# How drunk should I get the night before the exam?



## CE_Gator (Oct 20, 2014)

Ok, I have done all the School of PE workshop problems. I have taken three NCEES AM practice exams and two PM practice exams. I have tabbed all my references, I have organized and tabbed my notes in binders. I have organized all the worked out practice exam problems according to discipline and subject. I have created a formula sheet for each section of the PE. I have made a packing list for what to take into the exam. I was going to do a couple of other practice exams today and tomorrow.

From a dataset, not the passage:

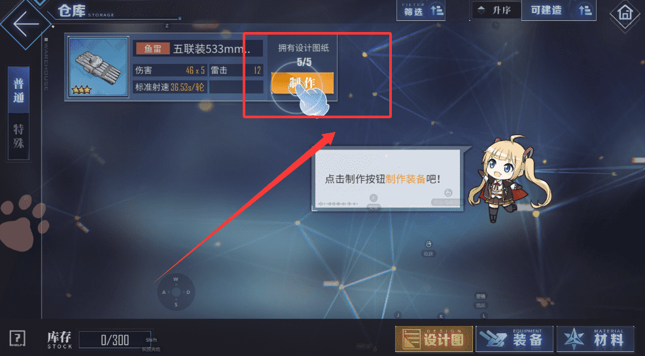
Task: Click the sort icon beside 筛选
Action: 437,10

Am I leaving out something? Also, I know that I'm going to have trouble getting to sleep the night before the exam, so how many tequila shots should I do the night before the PE? J/K.


----------



## matt267 PE (Oct 20, 2014)

artbides said:


> ...so how many tequila shots should I do the night before the PE? ...




All of them.


----------



## Porter_ (Oct 20, 2014)

ASCE (2010) Guidelines:

2-3 for light sleep

4-6 for deep, restful sleep

7-9 for "oh shit I slept through my alarm"

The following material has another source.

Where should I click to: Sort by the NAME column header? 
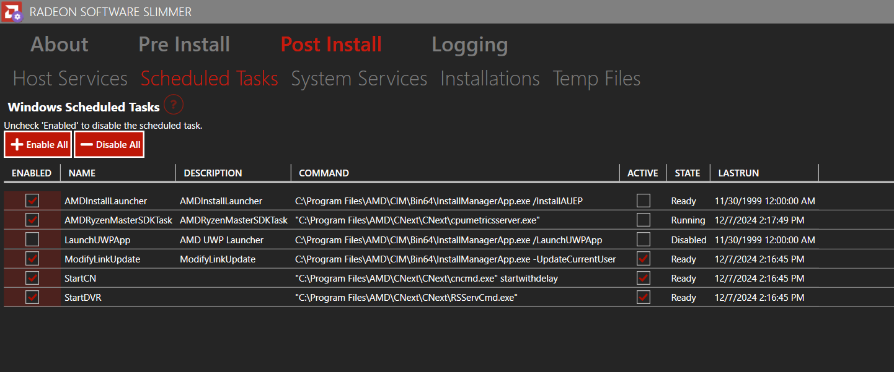point(82,173)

10+ for waking up at 9am in the Taco Bell parking lot


----------



## csb (Oct 20, 2014)

Only do the practice if you want to do the practice. Most people handle the week of the test as an off week.

Best wishes!


----------



## Dexman PE PMP (Oct 20, 2014)

I've found tequila hinders the fun of hookers and blow.


----------



## NJmike PE (Oct 20, 2014)

Drink after the exam. Do what you feel is necessary this week. But be mindful of tequila. Bring much babies it does.


----------



## matt267 PE (Oct 20, 2014)

NJmike PE said:


> But be mindful of tequila. Bring much babies it does.

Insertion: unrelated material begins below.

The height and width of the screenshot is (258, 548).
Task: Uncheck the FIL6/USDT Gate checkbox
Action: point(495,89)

This is the best advice Mike has ever given.


----------



## Dexman PE PMP (Oct 21, 2014)

Mike doesn't give advice, but rather provides an example of what not to do.


----------



## NJmike PE (Oct 21, 2014)

More truth


----------



## ptatohed (Oct 21, 2014)

artbides said:


> Ok, I have done all the School of PE workshop problems. I have taken three NCEES AM practice exams and two PM practice exams. I have tabbed all my references, I have organized and tabbed my notes in binders. I have organized all the worked out practice exam problems according to discipline and subject. I have created a formula sheet for each section of the PE. I have made a packing list for what to take into the exam. I was going to do a couple of other practice exams today and tomorrow.
> 
> Am I leaving out something? Also, I know that I'm going to have trouble getting to sleep the night before the exam, so how many tequila shots should I do the night before the PE? J/K.


Just make sure Mrs. artbides takes care of you the night before the exam, and you'll sleep fine.


----------